#### GIVEN PASSAGE ####
Although phosphorylation of GSK3β is the most widely studied mechanism of regulation, a recent study indicated GSK3β can be activated without apparent changes in pGSK3β(Tyr216) and pGSK3β(Ser9) [15]. Protein complex formation and intracellular localization also have important regulatory influences on GSK3β activity. Such complex regulatory mechanisms are necessary for an enzyme that modifies multiple and diverse substrates, including metabolic, signaling, and structural proteins and transcription factors. These regulatory mechanisms have been elegantly reviewed [3,4].

GSK3β is active in resting cells and is inactivated during cellular responses. Its substrates therefore tend to be dephosphorylated; most of these substrates are functionally inhibited by GSK3β. GSK3β appears to act as a general repressor, keeping its targets switched off or inaccessible under resting conditions. More than 40 proteins are substrates of GSK3β, and these proteins have roles in a wide spectrum of cellular processes, including glycogen metabolism, transcription, translation, cytoskeletal regulation, cell differentiation, proliferation and apoptosis [4,8]. A number of substrates that have a close association with tumorigenesis and cancer development are briefly discussed here. One of the most well-known substrates of GSK3β is β-catenin, and GSK3β is an important regulator of the Wnt/β-catenin signaling pathway. The Wnts are a family of secreted, cysteine-rich and glycosylated protein ligands. Wnt signal transduction ultimately results in the activation of genes regulated by the T-cell factor (TCF)/lymphoid enhancer factor (LEF) family of transcription factors and is implicated in tumorigenesis and malignancy [16]. In the absence of Wnt signals, free cytoplasmic β-catenin is incorporated into a cytoplasmic complex that includes Axin, GSK3β and adenmatous polyposis coli (APC). This enables GSK3β to phosphorylate β-catenin and results in ubiquitin-mediated degradation of β-catenin. Wnt signaling inactivates GSK3β and prevents it from phosphorylating β-catenin, thus stabilizing β-catenin in the cytoplasm. As β-catenin accumulates, it translocates into the nucleus where it binds to TCF/LEF and dramatically increases their transcriptional activity. Genes up-regulated by TCF/LEF include proto-oncogenes, such as c-myc and cyclin-D1, and genes regulating cell invasion/migration, such as MMP-7.
####
▸ **SET OF TASKS**
1) From the GSK3β passage, reproduce word for word the part that opens with the words containing "Although phosphorylation of" and closes with "elegantly reviewed [3,4].".
2) Answer these questions from the GSK3β passage:
(a) How many proteins are substrates of GSK3β?
(b) In what kind of cells is GSK3β active?
(c) Which gene regulating cell invasion/migration is named as up-regulated by TCF/LEF?
#### LISTED RECORDS ####
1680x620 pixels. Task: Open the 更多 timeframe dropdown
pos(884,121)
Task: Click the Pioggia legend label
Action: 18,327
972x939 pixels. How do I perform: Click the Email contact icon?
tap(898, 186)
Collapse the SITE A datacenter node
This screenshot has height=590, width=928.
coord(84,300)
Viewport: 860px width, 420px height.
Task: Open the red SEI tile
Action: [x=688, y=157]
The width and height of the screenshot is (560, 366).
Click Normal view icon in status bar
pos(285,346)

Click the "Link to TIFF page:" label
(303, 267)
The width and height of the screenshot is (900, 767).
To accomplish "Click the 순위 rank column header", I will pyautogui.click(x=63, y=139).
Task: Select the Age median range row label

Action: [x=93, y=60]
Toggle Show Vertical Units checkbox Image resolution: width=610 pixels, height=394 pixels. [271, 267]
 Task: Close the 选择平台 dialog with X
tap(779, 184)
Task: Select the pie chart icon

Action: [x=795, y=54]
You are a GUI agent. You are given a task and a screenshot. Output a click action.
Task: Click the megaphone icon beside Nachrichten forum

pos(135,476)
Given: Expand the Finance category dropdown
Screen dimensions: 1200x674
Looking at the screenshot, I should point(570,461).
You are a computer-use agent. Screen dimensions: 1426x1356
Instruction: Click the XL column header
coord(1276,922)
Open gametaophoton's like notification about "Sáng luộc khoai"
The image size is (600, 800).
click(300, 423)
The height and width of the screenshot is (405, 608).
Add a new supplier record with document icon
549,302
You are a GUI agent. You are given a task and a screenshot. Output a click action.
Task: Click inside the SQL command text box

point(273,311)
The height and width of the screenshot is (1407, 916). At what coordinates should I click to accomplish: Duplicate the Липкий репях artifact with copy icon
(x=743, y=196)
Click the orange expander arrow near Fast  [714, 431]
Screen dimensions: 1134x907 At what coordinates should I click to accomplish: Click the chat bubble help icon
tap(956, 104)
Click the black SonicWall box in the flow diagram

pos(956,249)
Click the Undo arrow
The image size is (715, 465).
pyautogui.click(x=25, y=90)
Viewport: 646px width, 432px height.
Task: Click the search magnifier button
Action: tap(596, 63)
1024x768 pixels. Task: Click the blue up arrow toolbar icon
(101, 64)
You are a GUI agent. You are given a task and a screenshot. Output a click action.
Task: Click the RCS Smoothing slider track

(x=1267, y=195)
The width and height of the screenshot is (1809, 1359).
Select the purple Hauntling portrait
####
▸ **EXERCISE RESULTS**
1)
Although phosphorylation of GSK3β is the most widely studied mechanism of regulation, a recent study indicated GSK3β can be activated without apparent changes in pGSK3β(Tyr216) and pGSK3β(Ser9) [15]. Protein complex formation and intracellular localization also have important regulatory influences on GSK3β activity. Such complex regulatory mechanisms are necessary for an enzyme that modifies multiple and diverse substrates, including metabolic, signaling, and structural proteins and transcription factors. These regulatory mechanisms have been elegantly reviewed [3,4].

2)
(a) More than 40.
(b) Resting cells.
(c) MMP-7.